Please lay out the entries as a Markdown table with the columns "Row" and "Line", one numbered row per line, beginning with the first line of the entries and stopping after the line that has "pos(155,130)". Skip blank lines and leave the pictures out of the table.

________________________

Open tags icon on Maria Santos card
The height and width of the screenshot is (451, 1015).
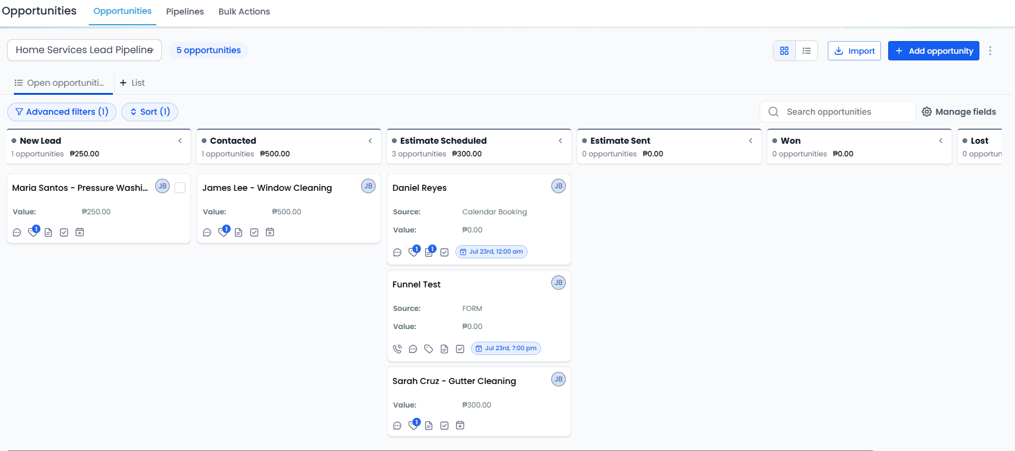(x=33, y=232)
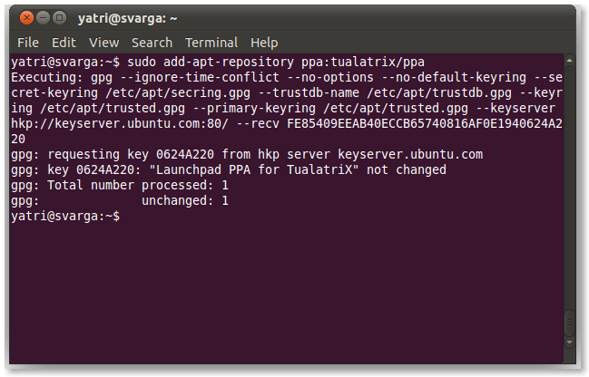Click the hkp://keyserver.ubuntu.com:80/ URL text

click(120, 123)
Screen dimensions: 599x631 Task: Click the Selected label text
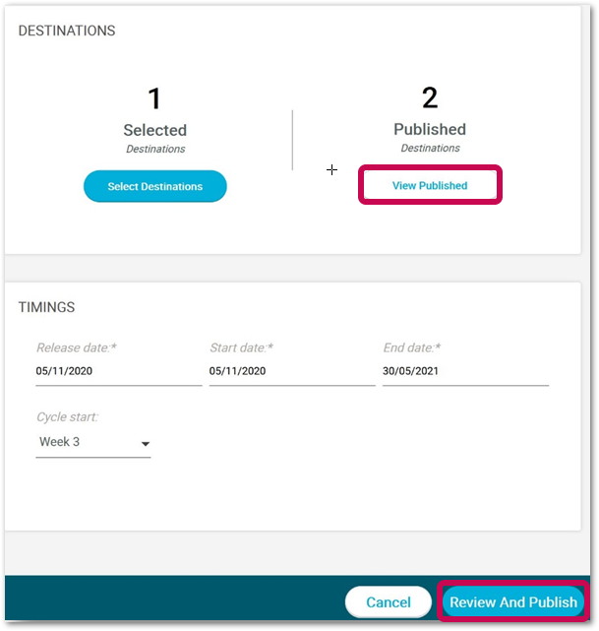pos(155,130)
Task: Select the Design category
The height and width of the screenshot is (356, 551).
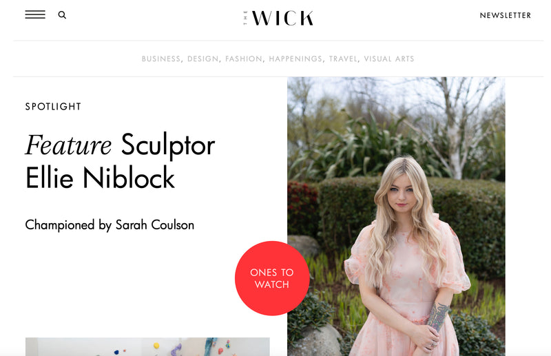Action: 202,59
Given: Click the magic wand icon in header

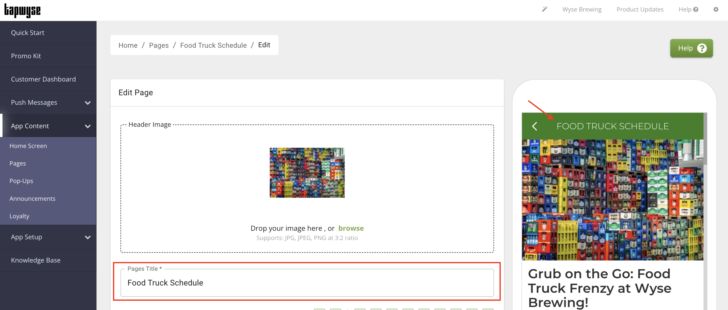Looking at the screenshot, I should [545, 9].
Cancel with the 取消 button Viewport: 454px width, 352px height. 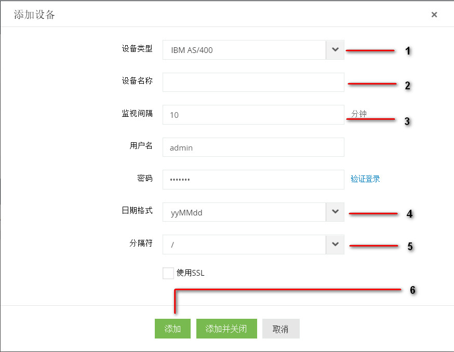click(281, 329)
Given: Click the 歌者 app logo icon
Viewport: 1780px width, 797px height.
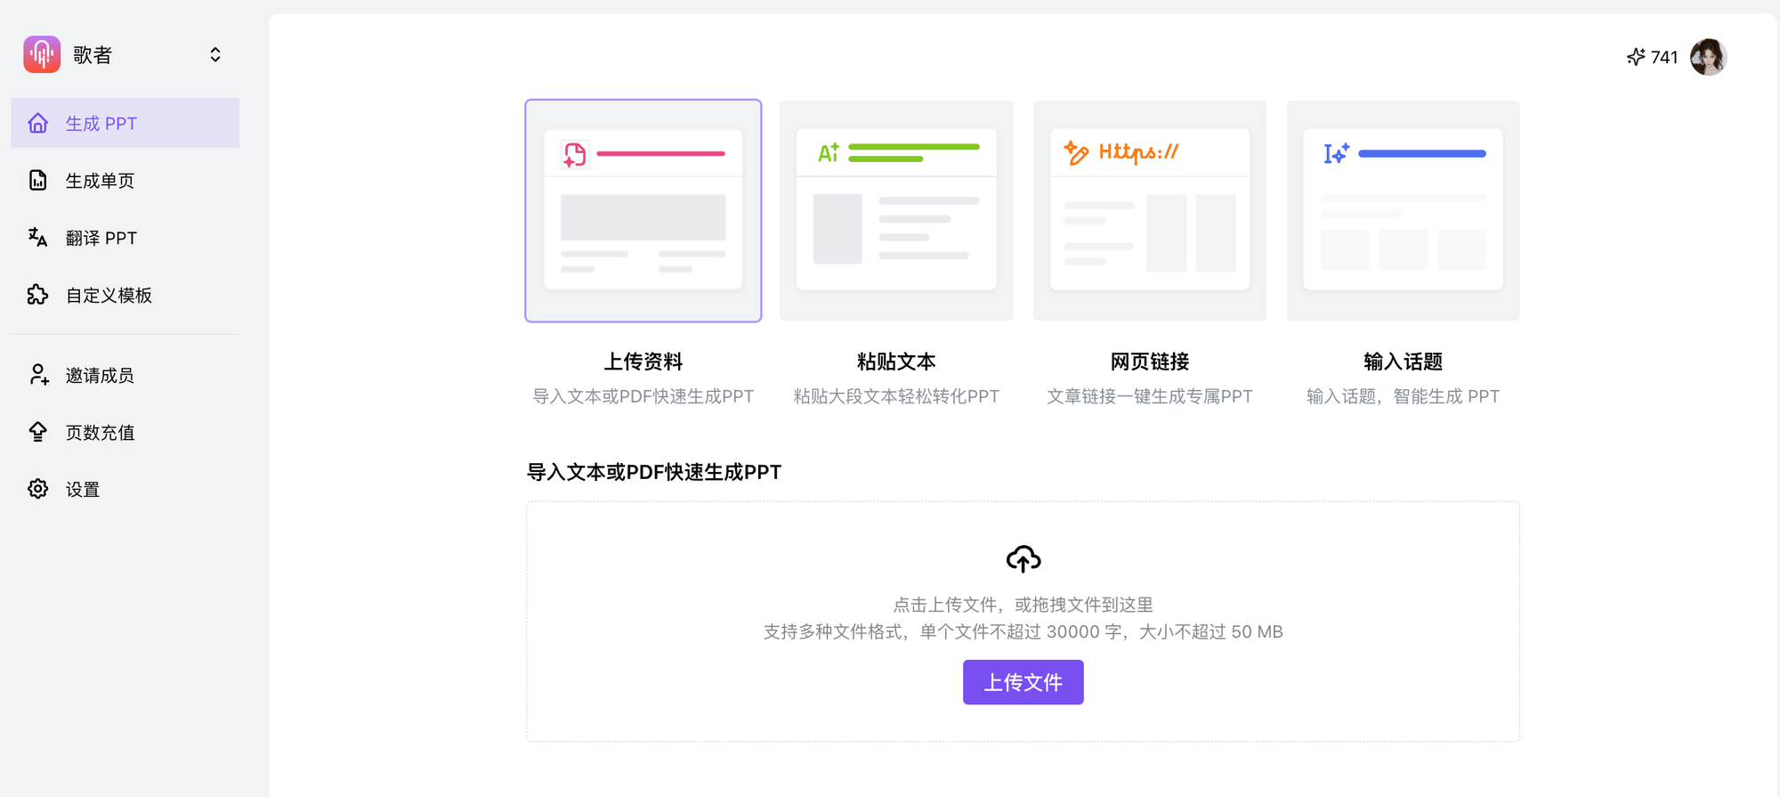Looking at the screenshot, I should (42, 54).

________________________

* [The response]:
| Row | Line |
|---|---|
| 1 | Open tags icon on Maria Santos card |
| 2 | The height and width of the screenshot is (451, 1015). |
| 3 | (x=33, y=232) |
| 4 | Click the hkp://keyserver.ubuntu.com:80/ URL text |
| 5 | click(120, 123) |
| 6 | Screen dimensions: 599x631 Task: Click the Selected label text |
| 7 | pos(155,130) |